:: DIRECTIONS ::
Under this line are the records; write out word for word the part that begins at the line containing "This screenshot has width=624, height=410." and ends at the line containing "the Automático mark", and no more.

:: DATA UNDER STUDY ::
# # # #
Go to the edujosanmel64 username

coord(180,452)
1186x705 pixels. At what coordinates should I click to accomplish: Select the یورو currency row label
# # # #
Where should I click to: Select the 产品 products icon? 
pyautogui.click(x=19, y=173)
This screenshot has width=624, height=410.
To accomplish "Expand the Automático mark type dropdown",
# # # #
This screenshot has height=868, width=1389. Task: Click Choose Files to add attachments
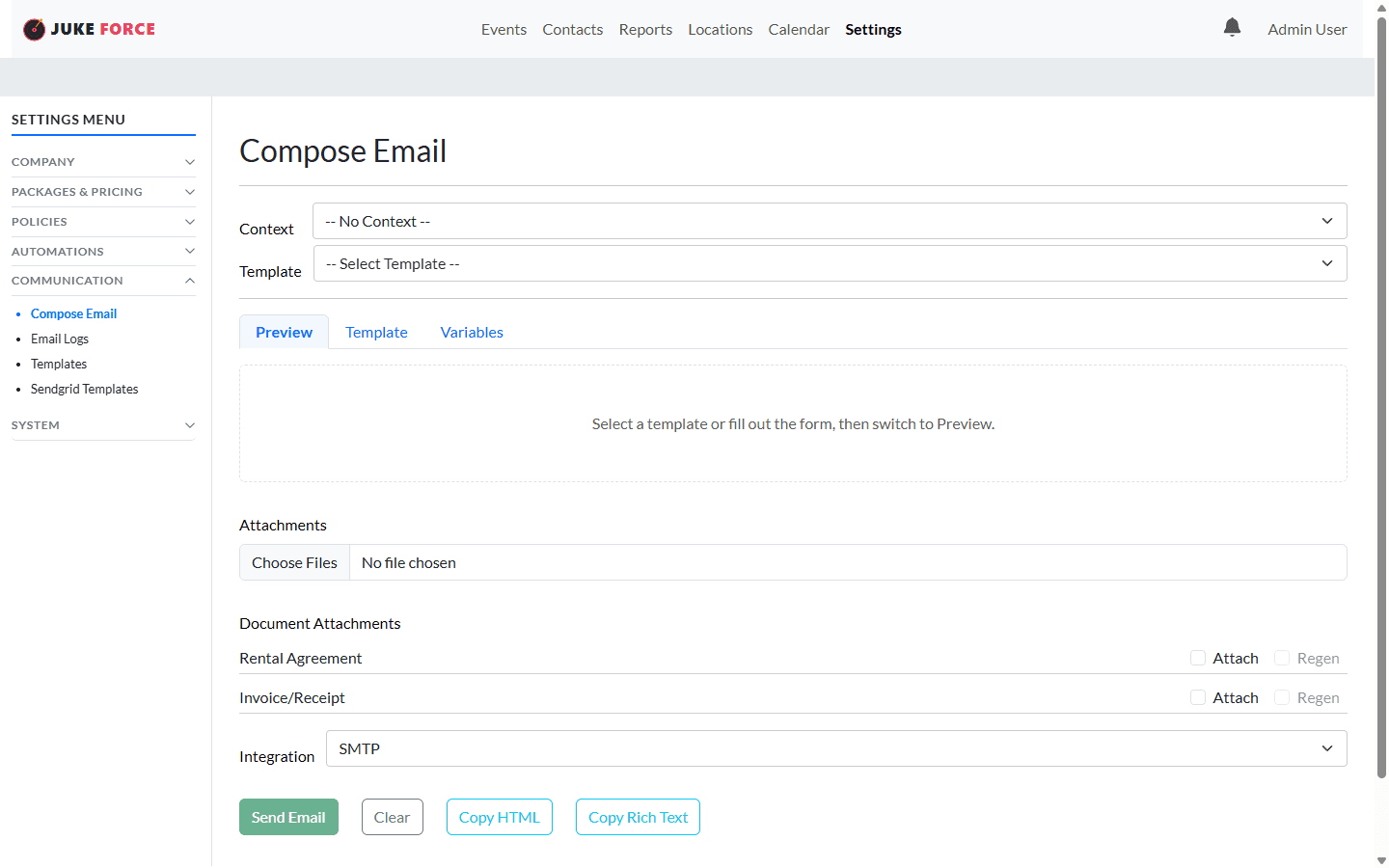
# # # #
:: SOLUTION BELOW ::
This screenshot has width=624, height=410.
To accomplish "Expand the Automático mark type dropdown",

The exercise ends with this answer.